First published in 1914, "The Turmoil" is the first novel from Booth Tarkington's 'Growth' trilogy, which is a fictional commentary on capitalism during the Second Industrial Revolution.
While Booth Tarkington's 'Growth Trilogy', which also includes "The Magnificent Ambersons" (1918) and "The Midlander" (1923, retitled National Avenue in 1927), appears on the surface to be about family, it is actually more about the economic changes that were occurring in America during the Second Industrial Revolution and how these changes impacted Midwesterners.
"The Turmoil" is the first book in this series that is best known for its Pulitzer Prize winning second novel, "The Magnificent Ambersons", which was later adapted into a film by Orson Welles.
"The Turmoil" is set in a small, quiet city--never named but closely resembling the author’s hometown of Indianapolis--that is quickly being transformed into a bustling, money-making nest of competitors more or less overrun by “the worshippers of Bigness.”

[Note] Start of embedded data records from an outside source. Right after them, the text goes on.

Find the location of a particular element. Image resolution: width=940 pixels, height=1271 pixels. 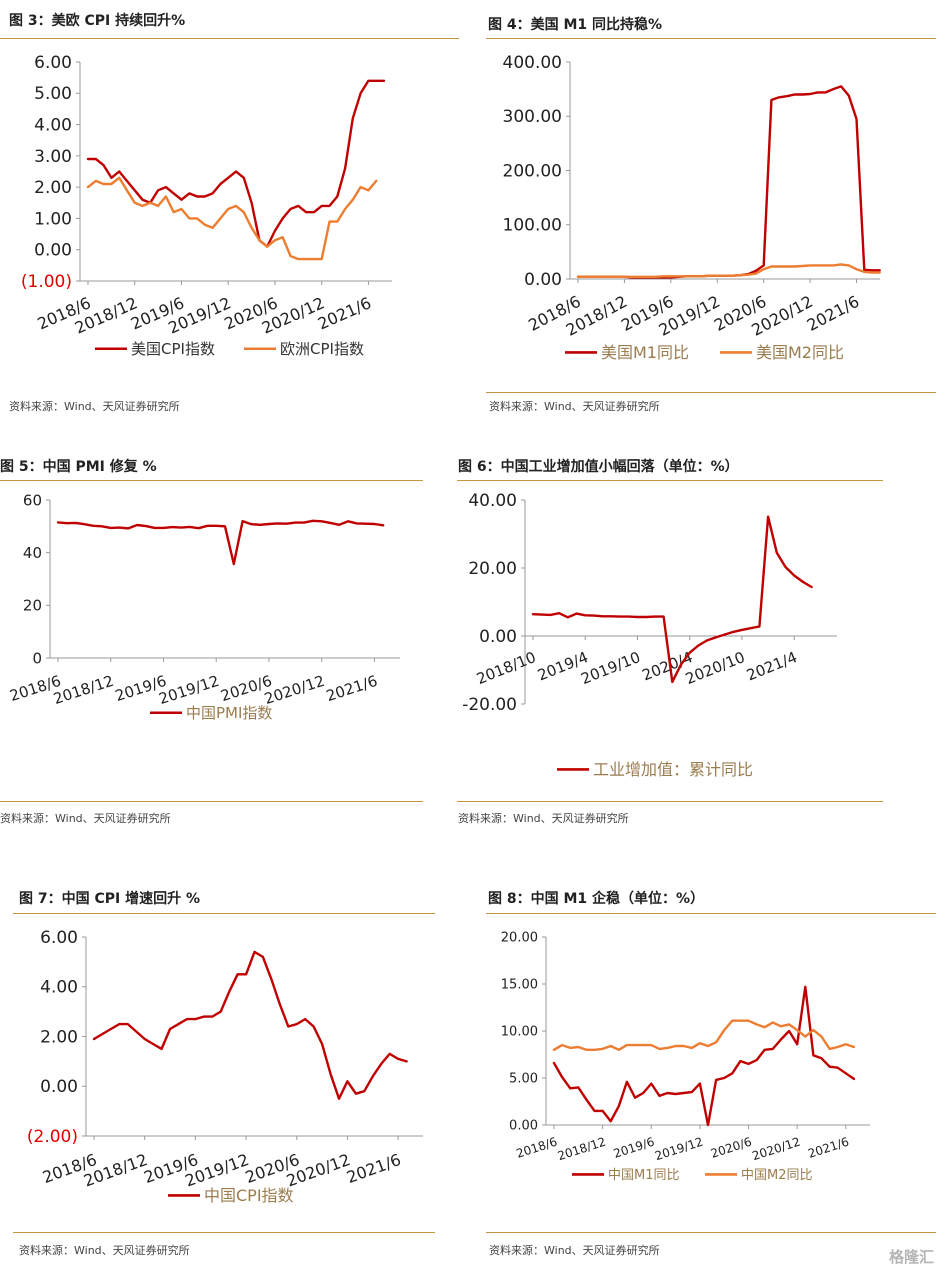

legend-label-1: 中国M1同比 is located at coordinates (644, 1176). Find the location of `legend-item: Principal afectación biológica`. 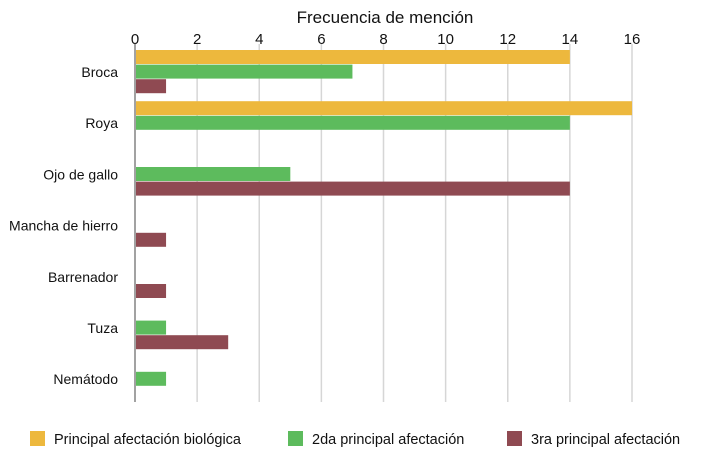

legend-item: Principal afectación biológica is located at coordinates (136, 440).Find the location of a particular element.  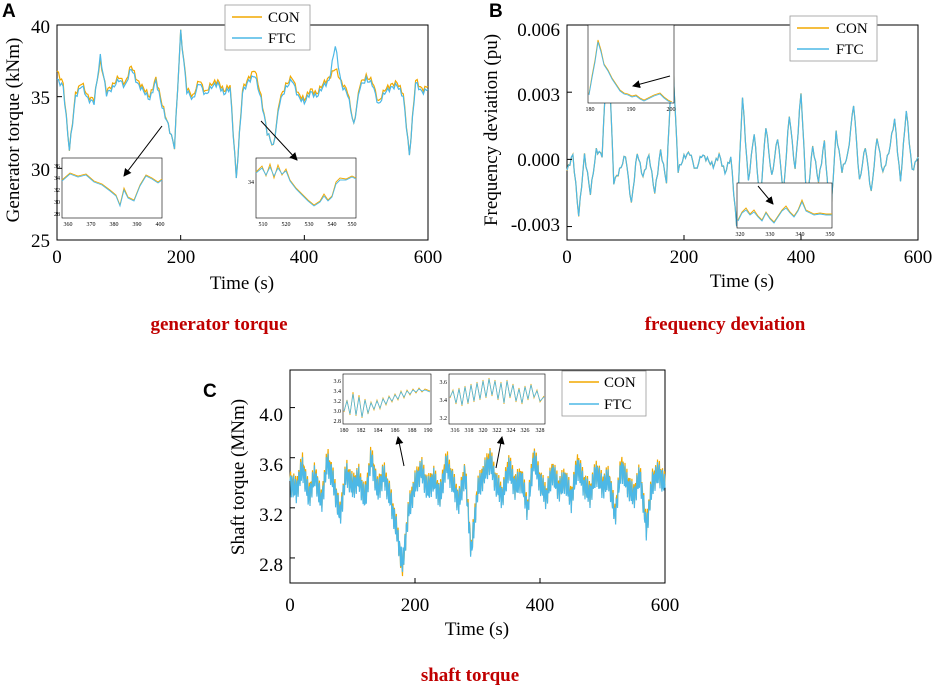

panel-a-xtick: 400 is located at coordinates (304, 258).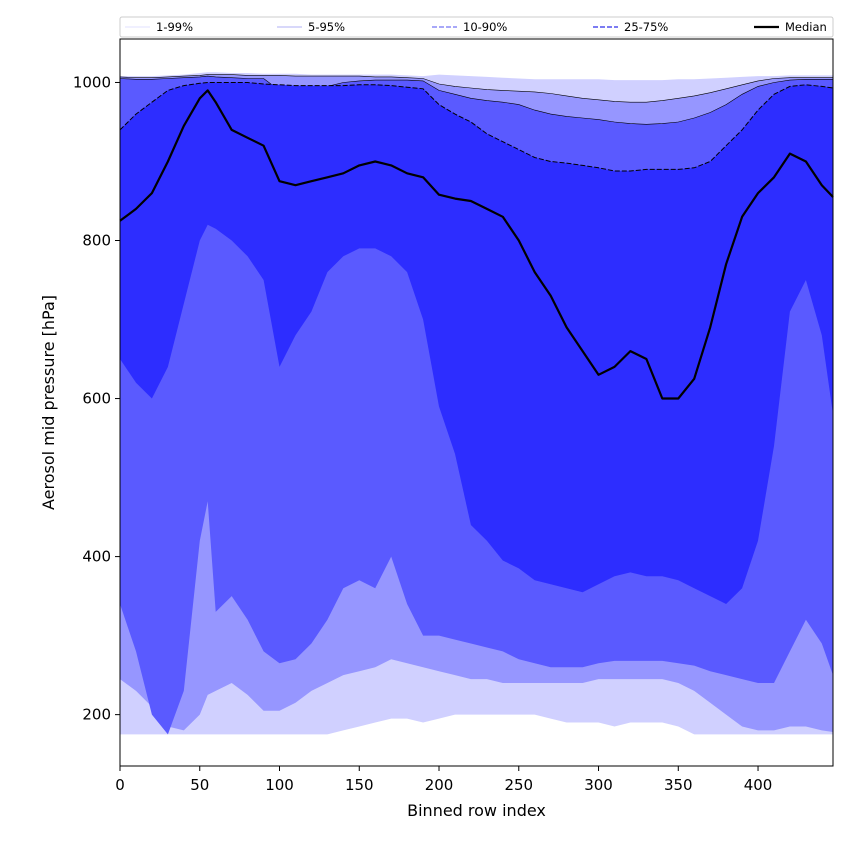  I want to click on legend: 1-99% 5-95% 10-90% 25-75% Median, so click(476, 27).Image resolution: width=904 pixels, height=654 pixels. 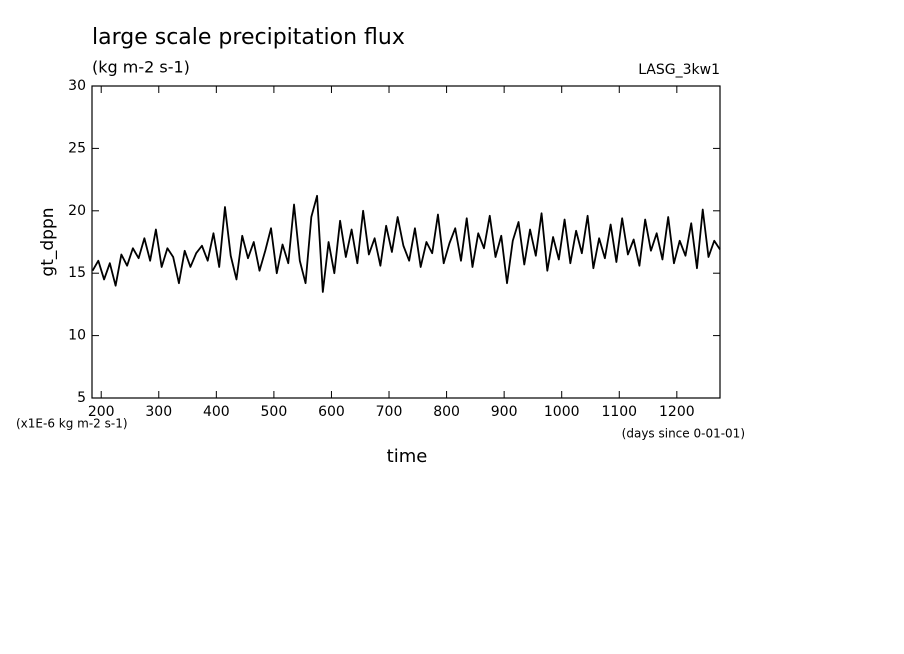 I want to click on annotation: LASG_3kw1, so click(x=679, y=70).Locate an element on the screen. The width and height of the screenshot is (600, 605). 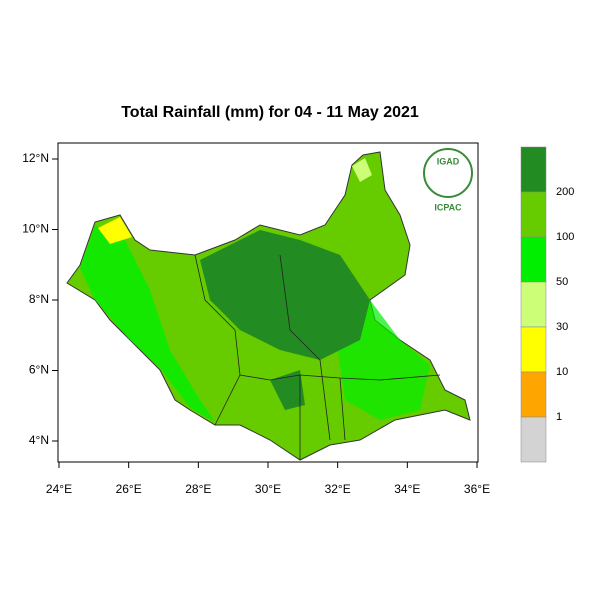
logo-ring is located at coordinates (448, 173).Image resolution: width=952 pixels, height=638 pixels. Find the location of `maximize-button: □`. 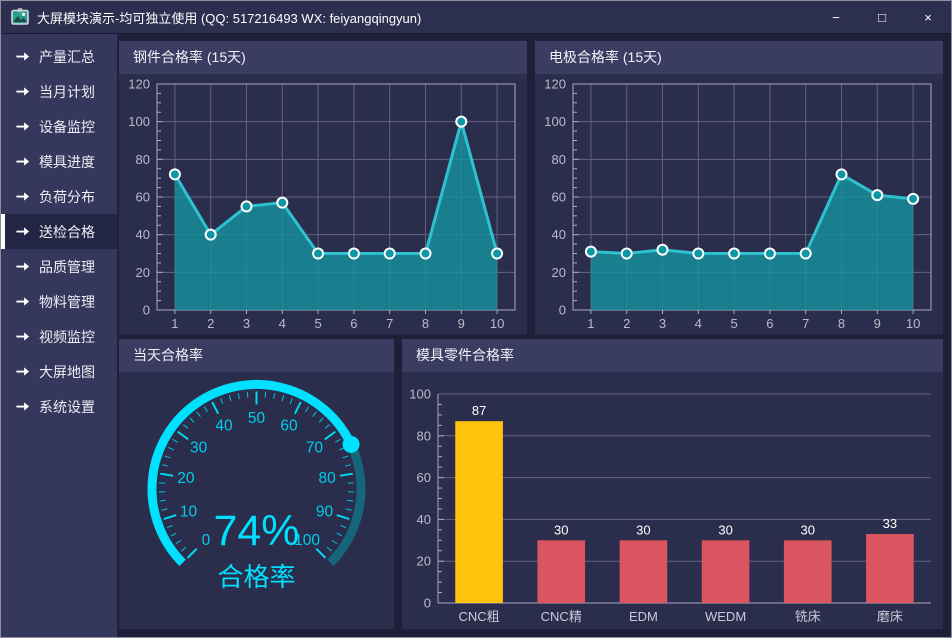

maximize-button: □ is located at coordinates (882, 17).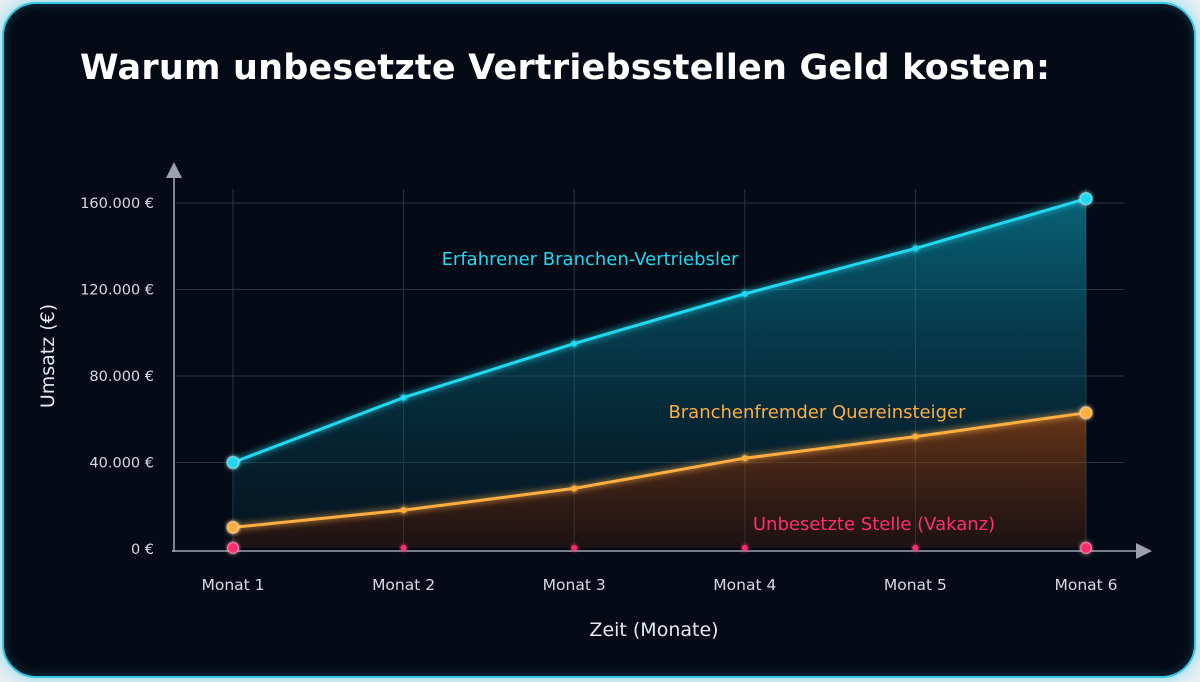  What do you see at coordinates (404, 585) in the screenshot?
I see `x-tick-label: Monat 2` at bounding box center [404, 585].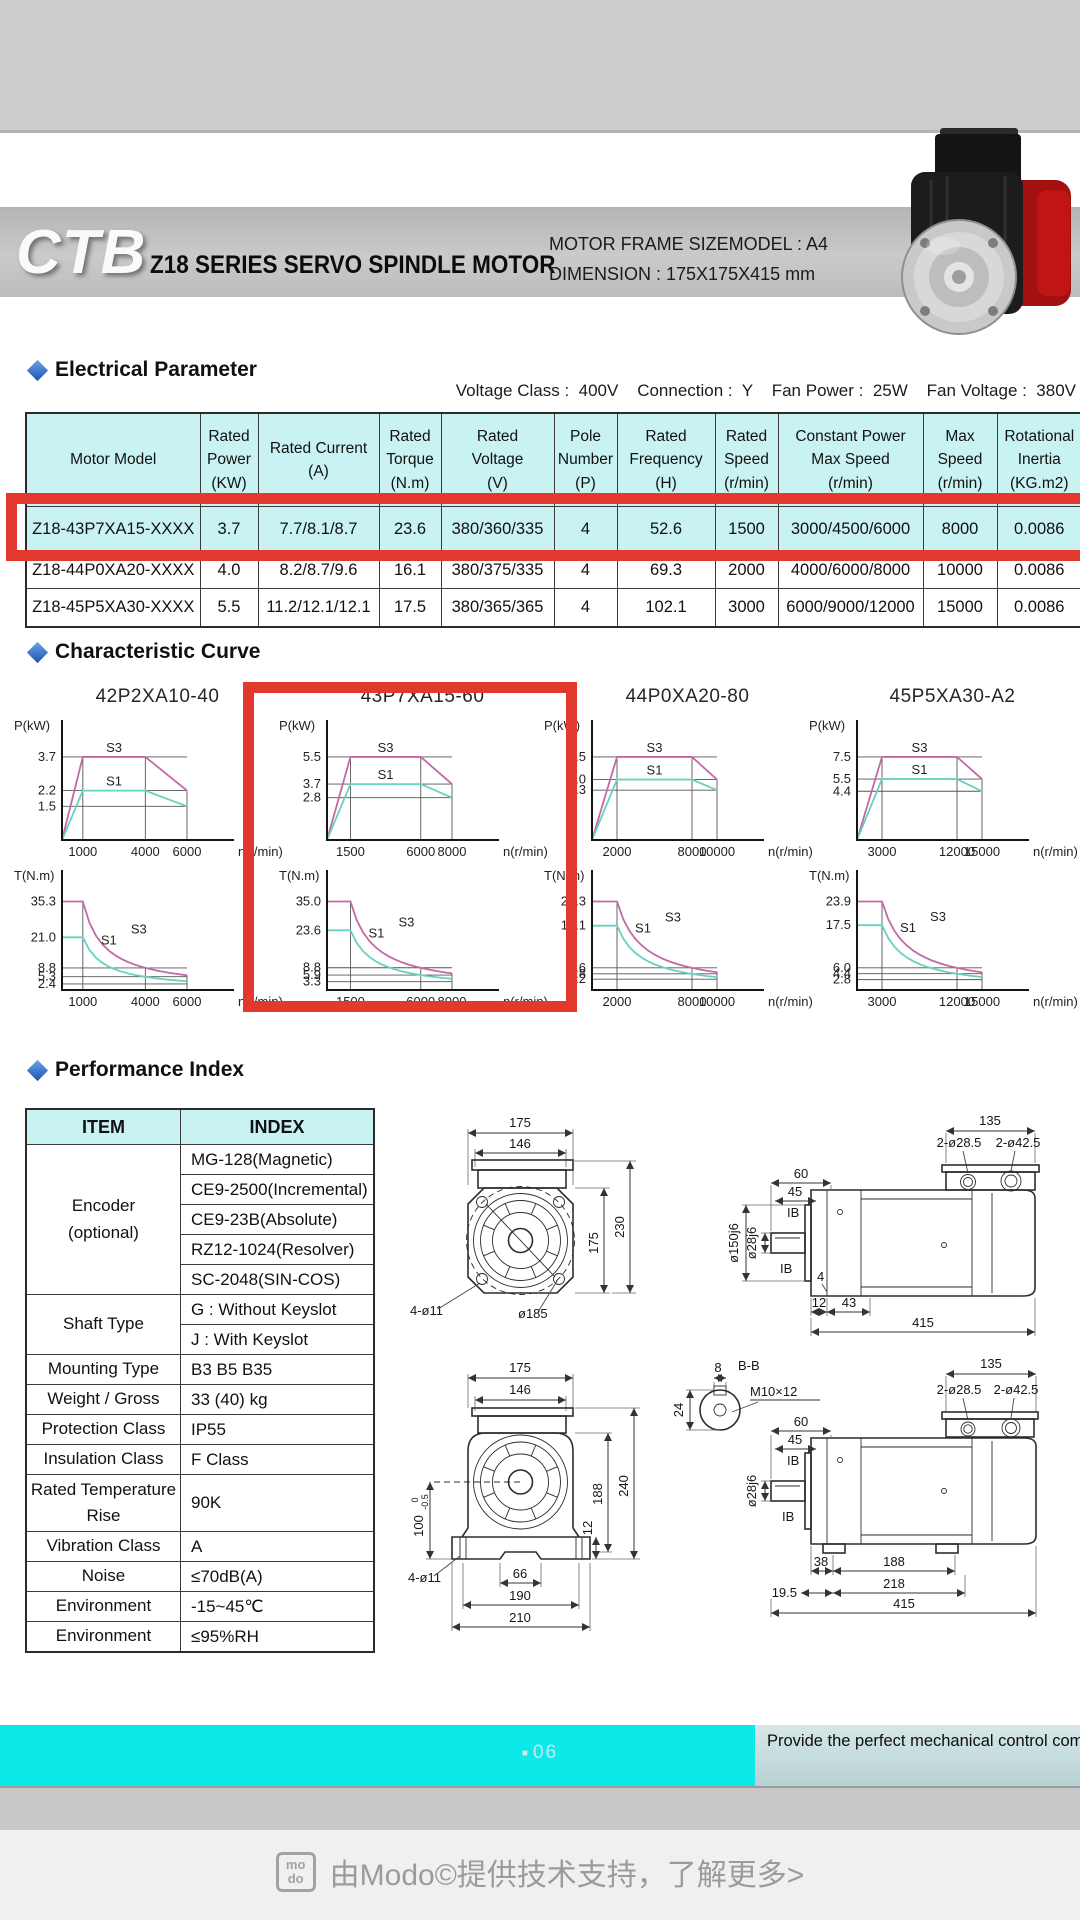 This screenshot has height=1920, width=1080. I want to click on item-cell: Shaft Type, so click(103, 1324).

"The Turmoil", the first great success of his career, tells the intertwined stories of two families: the Sheridans, whose integrity wanes as their wealth increases, and the Vertrees, who remain noble but impoverished. Linked by the romance between a Sheridan son and a Vertrees daughter, the story of the two families provides a dramatic view of what America was like on the verge of a new order.